Davalı vekili, altınların satılmadığını, davacıda kaldığını, 226 ada 11 parselde kayıtlı arsanın işvereni olan ..."nun başka bir şahıstan olan alacağına karşılık, Hamdi tarafından üzerine alınmayarak kendisine hediye edildiğini, Hamdi yanında ücretli olarak çalıştığını, kendisine güven duyduğu için ticari ilişkilerinde kendisinin Hamdi adına hareket ettiğini, ada ve parsel numaraları bildirilen dava konusu taşınmazların da esasında ...Nakliyat Sanayi ve Ticaret Ltd. Şti adına ..."na ait bulunduğunu, anılan şirketin ticari iş yaptığı müteahhit ve işletmelerin bu taşınmazları teminat olarak işvereni aynı zamanda şirket sahibi Hamdi"ye devrettikleri, Hamdi"nin zaman zaman şehir dışında bulunması nedeniyle onun yetkilendirdiği elemanı olarak kendisinin bu taşınmazları devraldığını, yoksa kendi edinimi olmadığını, diğer bir deyişle ortada inançlı bir işlem bulunduğunu açıklayarak davanın reddine karar verilmesini savunmuştur.
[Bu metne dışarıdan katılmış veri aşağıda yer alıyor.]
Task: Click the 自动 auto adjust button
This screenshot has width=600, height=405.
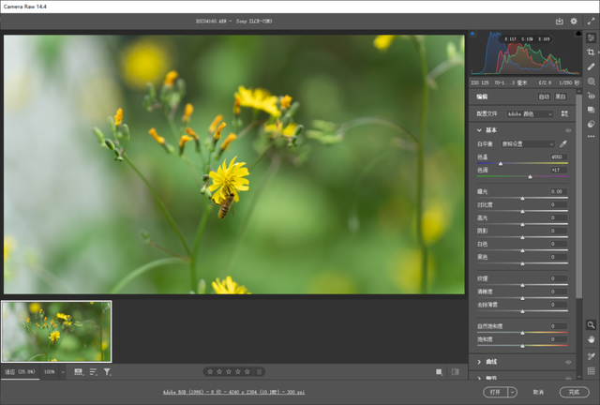Action: (543, 97)
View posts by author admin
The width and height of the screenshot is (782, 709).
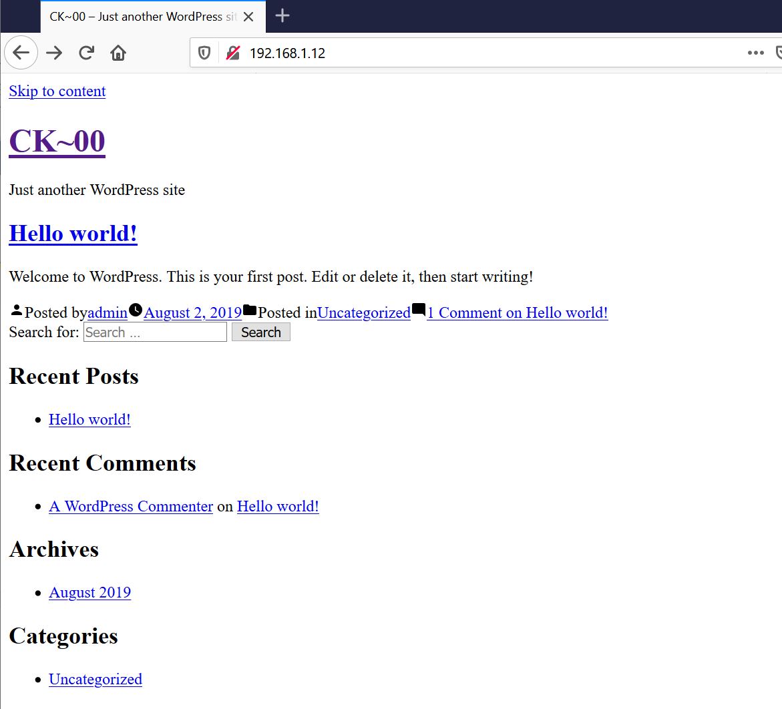108,312
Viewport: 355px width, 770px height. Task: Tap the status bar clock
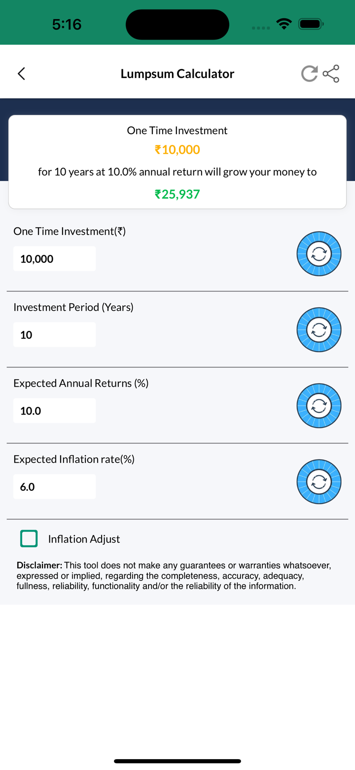(67, 24)
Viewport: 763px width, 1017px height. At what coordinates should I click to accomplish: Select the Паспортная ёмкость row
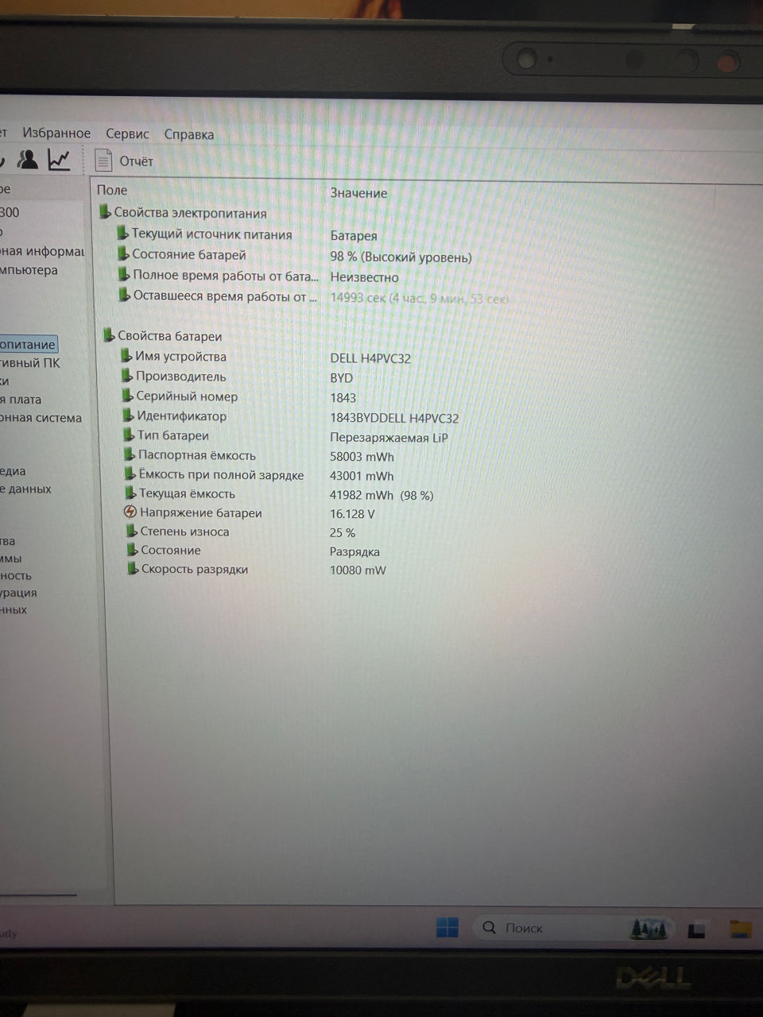tap(196, 455)
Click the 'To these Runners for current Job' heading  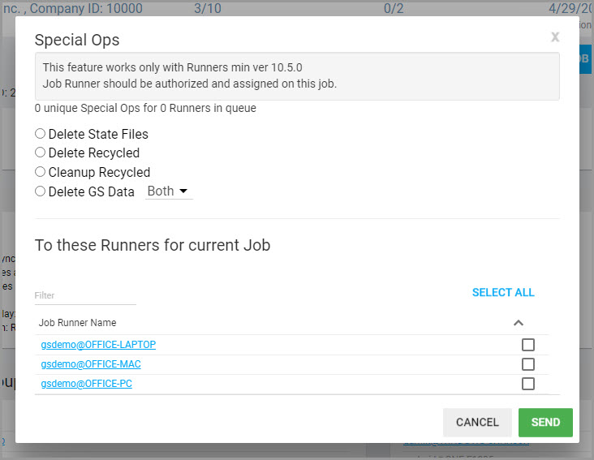(x=153, y=244)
Mahkemece, dava konusu taşınmazların ...Şirketi sahibi ..."nun iş gereği teminat olarak aldığı ve ödemeler yapıldıktan sonra iş sahiplerine iade edilen taşınmazlar olduğu ve davalının gelir durumuna göre bu taşınmazları alabilecek maddi güce sahip olmadığı, 226 ada 11 parselde kayıtlı taşınmazın ise Hamdi tarafından davalıya hediye edildiği sebebiyle kişisel malı olduğu, davacının katkısının bulunmadığı gerekçeleriyle davanın reddine karar verilmiştir. Hüküm; davacı vekili tarafından temyiz edilmiştir.
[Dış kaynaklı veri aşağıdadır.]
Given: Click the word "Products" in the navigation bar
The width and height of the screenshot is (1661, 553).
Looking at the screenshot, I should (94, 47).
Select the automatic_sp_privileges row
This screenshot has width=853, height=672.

Taraflar 21.10.1994 tarihinde evlenmişler, 24.08.2006 tarihinde açılan davanın boşanmayla sonuçlanması ve hükmün 10.03.2009 tarihinde kesinleşmesi üzerine boşanmışlar, mal rejimi boşanma davasının açıldığı 24.08.2006 tarihinde sona ermiştir. (TMK.nun 225. md).
Dava konusu 226 ada 11 parsel sayılı arsa 26.05.1999 tarihinde satış suretiyle edinilerek, davalı ... adına tescil edilmiştir. Diğer tüm taşınmazlar ise 01.01.2002 tarihinden sonra edinilmiş mallara katılma rejiminin geçerli bulunduğu dönemde değişik tarihlerde davalı ... adına satış suretiyle tescil edilmiş, ardından yine 2004 ila 2006 yılları arasında değişik tarihlerde taşınmazların bir kısmı ... adına, bir kısmı da üçüncü kişiler adına tapudan satış yoluyla devredilmiştir.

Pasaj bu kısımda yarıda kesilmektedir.